OSTRÓDA. Świadom swoich praw i związanych z tym konsekwencji mieszkaniec Ostródy regularnie kradł prąd. Jego przestępczą działalność systematycznie ujawniali policjanci. W końcu 33-latek został za to aresztowany tymczasowo.

Niektóry swoją wiedzę i umiejętności wykorzystują do celów niezgodnych z prawem. Tak na przykład czynił 33-letni mieszkanie miasta powiatowego Ostróda. Własnoręcznie tworzył nielegalną instalację elektryczną omijającą liczniki poboru prądu.

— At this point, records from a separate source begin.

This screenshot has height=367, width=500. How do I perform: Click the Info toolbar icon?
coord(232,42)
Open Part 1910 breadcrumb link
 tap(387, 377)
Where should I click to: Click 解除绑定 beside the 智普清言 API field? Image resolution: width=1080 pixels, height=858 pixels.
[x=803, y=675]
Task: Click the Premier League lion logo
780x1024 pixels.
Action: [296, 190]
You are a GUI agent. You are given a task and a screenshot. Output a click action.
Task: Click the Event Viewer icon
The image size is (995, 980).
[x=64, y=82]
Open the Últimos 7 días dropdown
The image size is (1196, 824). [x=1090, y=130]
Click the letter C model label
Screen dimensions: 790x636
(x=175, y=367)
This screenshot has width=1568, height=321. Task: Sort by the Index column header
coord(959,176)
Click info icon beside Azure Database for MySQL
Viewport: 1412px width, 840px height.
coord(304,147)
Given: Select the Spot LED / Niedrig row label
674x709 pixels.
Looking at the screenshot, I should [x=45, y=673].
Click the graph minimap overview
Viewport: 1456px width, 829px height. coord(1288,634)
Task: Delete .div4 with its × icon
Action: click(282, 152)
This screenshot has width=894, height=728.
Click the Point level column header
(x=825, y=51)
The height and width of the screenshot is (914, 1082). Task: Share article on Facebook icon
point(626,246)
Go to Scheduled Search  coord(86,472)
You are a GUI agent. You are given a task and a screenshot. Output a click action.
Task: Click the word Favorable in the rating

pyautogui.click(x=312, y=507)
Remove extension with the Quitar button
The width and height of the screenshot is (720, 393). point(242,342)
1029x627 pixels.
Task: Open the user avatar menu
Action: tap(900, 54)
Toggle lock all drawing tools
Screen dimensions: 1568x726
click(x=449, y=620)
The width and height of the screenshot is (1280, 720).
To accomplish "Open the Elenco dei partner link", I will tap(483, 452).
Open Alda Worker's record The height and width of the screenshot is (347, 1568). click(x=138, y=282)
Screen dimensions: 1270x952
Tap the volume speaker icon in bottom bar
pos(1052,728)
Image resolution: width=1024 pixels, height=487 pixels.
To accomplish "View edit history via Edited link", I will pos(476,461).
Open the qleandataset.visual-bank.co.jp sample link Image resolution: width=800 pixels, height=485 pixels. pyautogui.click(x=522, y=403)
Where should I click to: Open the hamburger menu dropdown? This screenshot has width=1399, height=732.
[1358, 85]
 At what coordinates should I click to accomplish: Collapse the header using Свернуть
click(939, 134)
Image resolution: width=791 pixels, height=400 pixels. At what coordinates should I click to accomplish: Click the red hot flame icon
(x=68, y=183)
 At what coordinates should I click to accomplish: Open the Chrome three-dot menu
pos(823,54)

Po pierwsze okradał producenta i sprzedawcę energii elektrycznej. Po drugie narażał inne osoby na niebezpieczeństwo i zagrożenie pożarowe lub porażenie prądem.
Policjanci ustalili, że ostródzianin systematycznie dokonywał nielegalnego poboru energii. Już wcześniej były ujawniane przypadki takich kradzieży autorstwa 33-letniego domorosłego elektryka. Ten był regularnie za to rozliczany przez policjantów, jednak nie ponosił większych konsekwencji i średnio się tym przejmował. Ponownie działał bezprawnie. Mężczyzna dokonywał nowych nielegalnych wpięć, niszcząc przy tym infrastrukturę stanowiącą własność dostawcy prądu – poinformował Michał Przybyłek, oficer prasowy Komendy Powiatowej Policji w Ostródzie.
W końcu wskutek kumulacji tych przestępstw 33-latek został zatrzymany przez policjantów i został przesłuchany przez prokuratora, który wnioskował o środek zapobiegawczy dla elektryka. Sąd zastosował wobec mężczyzny tymczasowy areszt na okres trzech miesięcy. Za tego typu przestępstwo można trafić do więzienia nawet na 5 lat.